### Passage to read:
Natural Antioxidants: Just a Health Fad or a Multibillion Dollar Industry?
As consumers’ inquisitiveness about the food they consume and its impact on their body is increasing, food manufacturers are coming up with innovative food ingredients, touting their positive effects on health. The fact that free radicals have an oxidative effect on body is widely known among consumers, as is the inextricable relationship between natural food ingredients and health. Consequently, consumers are showing proclivity for food products with natural antioxidants without even validating the scientific evidence for their health benefits.
In 2018, natural antioxidants of worth US$ 1.6 billion were sold worldwide, and Future Market Insights’ recent research finds that the number is set to grow 2x in the next decade. However, the ambiguity over how strong will the trend grow persists at the same time. Though the combination of antioxidants and natural ingredients is expected to work out quite well, is there a chance that natural antioxidants would disappear from the market like other health fads such as aerated chocolates, oxygen shots, and placenta pills? Or would it prove profitable for food manufacturers to go where consumers are inclined right now?
Natural Antioxidants in Food Industry: Health Drives Innovation
Natural antioxidants are witnessing immense demand in the food & beverage industry as, statistically, it accounts for more than one-third share in the global sales. The food industry is replacing its artificial food ingredients with their natural alternatives to sate consumers’ belief about all natural and herbal ingredients are ‘healthy’, reflecting in a significant upsurge in sales of natural antioxidants.

### Raw records:
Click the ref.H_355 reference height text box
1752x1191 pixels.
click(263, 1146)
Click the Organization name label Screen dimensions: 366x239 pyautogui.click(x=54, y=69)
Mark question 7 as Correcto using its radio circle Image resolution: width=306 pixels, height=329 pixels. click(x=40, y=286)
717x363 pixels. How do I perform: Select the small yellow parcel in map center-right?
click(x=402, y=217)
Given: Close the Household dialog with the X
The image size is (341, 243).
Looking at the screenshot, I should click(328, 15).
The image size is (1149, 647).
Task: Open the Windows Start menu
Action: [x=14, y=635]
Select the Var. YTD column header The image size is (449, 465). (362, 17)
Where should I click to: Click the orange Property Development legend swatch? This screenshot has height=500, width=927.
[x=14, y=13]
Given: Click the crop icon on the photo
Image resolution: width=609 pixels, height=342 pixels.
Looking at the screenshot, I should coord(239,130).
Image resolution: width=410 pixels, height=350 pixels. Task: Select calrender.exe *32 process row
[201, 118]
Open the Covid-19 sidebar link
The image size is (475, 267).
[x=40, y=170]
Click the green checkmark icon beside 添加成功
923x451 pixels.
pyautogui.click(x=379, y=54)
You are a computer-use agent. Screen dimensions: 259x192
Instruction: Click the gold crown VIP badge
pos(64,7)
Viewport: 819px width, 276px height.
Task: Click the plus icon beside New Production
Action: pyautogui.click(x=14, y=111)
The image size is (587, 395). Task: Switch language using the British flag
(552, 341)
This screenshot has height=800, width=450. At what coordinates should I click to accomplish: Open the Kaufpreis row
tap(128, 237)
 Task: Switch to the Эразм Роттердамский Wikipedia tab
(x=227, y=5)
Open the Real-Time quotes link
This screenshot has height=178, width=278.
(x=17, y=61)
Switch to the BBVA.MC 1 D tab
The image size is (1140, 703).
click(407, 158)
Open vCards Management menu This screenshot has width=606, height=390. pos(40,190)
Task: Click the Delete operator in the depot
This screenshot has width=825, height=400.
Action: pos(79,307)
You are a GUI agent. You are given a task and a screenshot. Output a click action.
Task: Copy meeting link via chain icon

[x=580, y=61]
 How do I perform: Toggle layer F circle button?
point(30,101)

### Exercise:
According to the article on natural antioxidants, what was the worth of natural antioxidants sold worldwide in 2018?

### Exercise answer:
US$ 1.6 billion